TEXTAUSZUG:
= = = =

Weiter rechts in Österreich

von Heribert Schiedel


Magazin "der rechte rand" Ausgabe 169 - November 2017

Die Wahlen zum österreichischen Nationalrat am 15. Oktober 2017 brachten den befürchteten weiteren Rechtsruck: Die vormals stimmenstärkste »Sozialdemokratische Partei Österreichs« (SPÖ) schaffte mit 26,9 Prozent diesmal nur den zweiten Platz hinter der auf neu getrimmten und dabei noch weiter nach rechts gerückten »Österreichischen Volkspartei« (ÖVP) unter Sebastian Kurz mit 31,5 Prozent. Dritte wurde die »Freiheitliche Partei Österreichs« (FPÖ), die ihren Stimmenanteil um 5,5 Prozent auf 26 Prozent steigern konnte. Gleichzeitig schieden die »Grünen« aus dem Nationalrat aus: Sie verloren 8,6 Prozent und scheiterten knapp an der Vierprozent-Hürde. Der »nationalen Einheitsfront« gegen Geflüchtete und einer vorgeblichen »Islamisierung« konnten sie keine Inhalte erfolgreich entgegensetzen.

= = = =

DATENABSCHNITT:
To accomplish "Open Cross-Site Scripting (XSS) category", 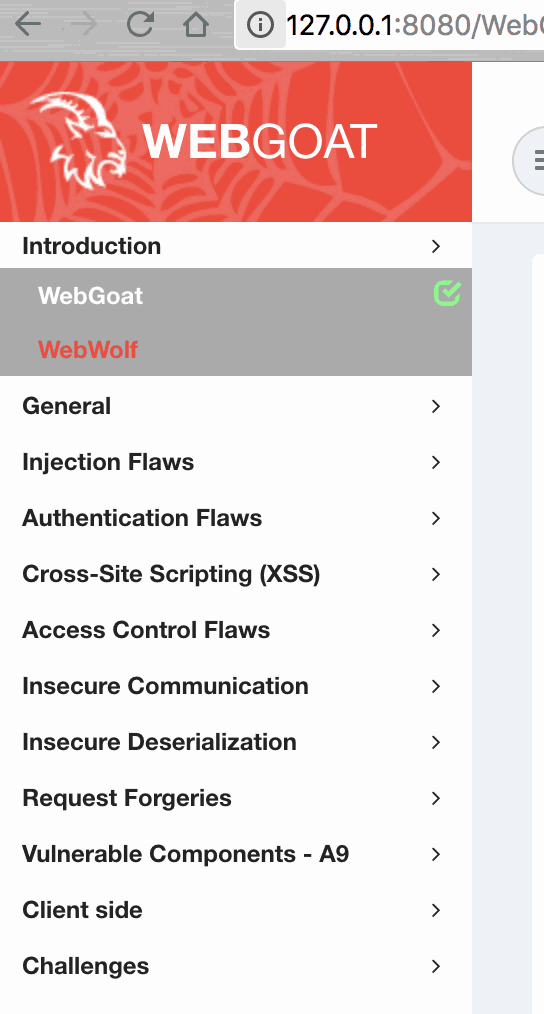I will (235, 574).
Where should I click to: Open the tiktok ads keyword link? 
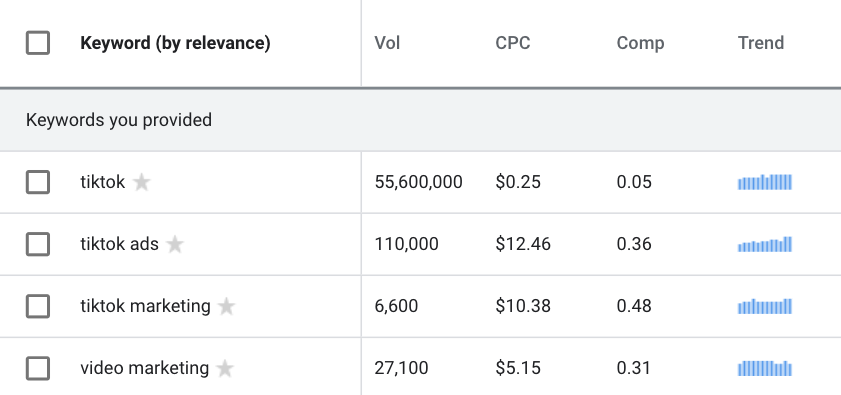[x=120, y=244]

= = = =

DEINE AUFGABEN:
[a] Welche Parteien nennt der Text zur Nationalratswahl? Führe alle auf.
[b] Gib aus dem Text zur Nationalratswahl den Abschnitt von „Weiter rechts in“ bis „Inhalte erfolgreich entgegensetzen.“ wörtlich wieder.

ERGEBNISSE JE AUFGABE:
[a]
- Sozialdemokratische Partei Österreichs (SPÖ)
- Österreichische Volkspartei (ÖVP)
- Freiheitliche Partei Österreichs (FPÖ)
- Grüne

[b]
Weiter rechts in Österreich

von Heribert Schiedel


Magazin "der rechte rand" Ausgabe 169 - November 2017

Die Wahlen zum österreichischen Nationalrat am 15. Oktober 2017 brachten den befürchteten weiteren Rechtsruck: Die vormals stimmenstärkste »Sozialdemokratische Partei Österreichs« (SPÖ) schaffte mit 26,9 Prozent diesmal nur den zweiten Platz hinter der auf neu getrimmten und dabei noch weiter nach rechts gerückten »Österreichischen Volkspartei« (ÖVP) unter Sebastian Kurz mit 31,5 Prozent. Dritte wurde die »Freiheitliche Partei Österreichs« (FPÖ), die ihren Stimmenanteil um 5,5 Prozent auf 26 Prozent steigern konnte. Gleichzeitig schieden die »Grünen« aus dem Nationalrat aus: Sie verloren 8,6 Prozent und scheiterten knapp an der Vierprozent-Hürde. Der »nationalen Einheitsfront« gegen Geflüchtete und einer vorgeblichen »Islamisierung« konnten sie keine Inhalte erfolgreich entgegensetzen.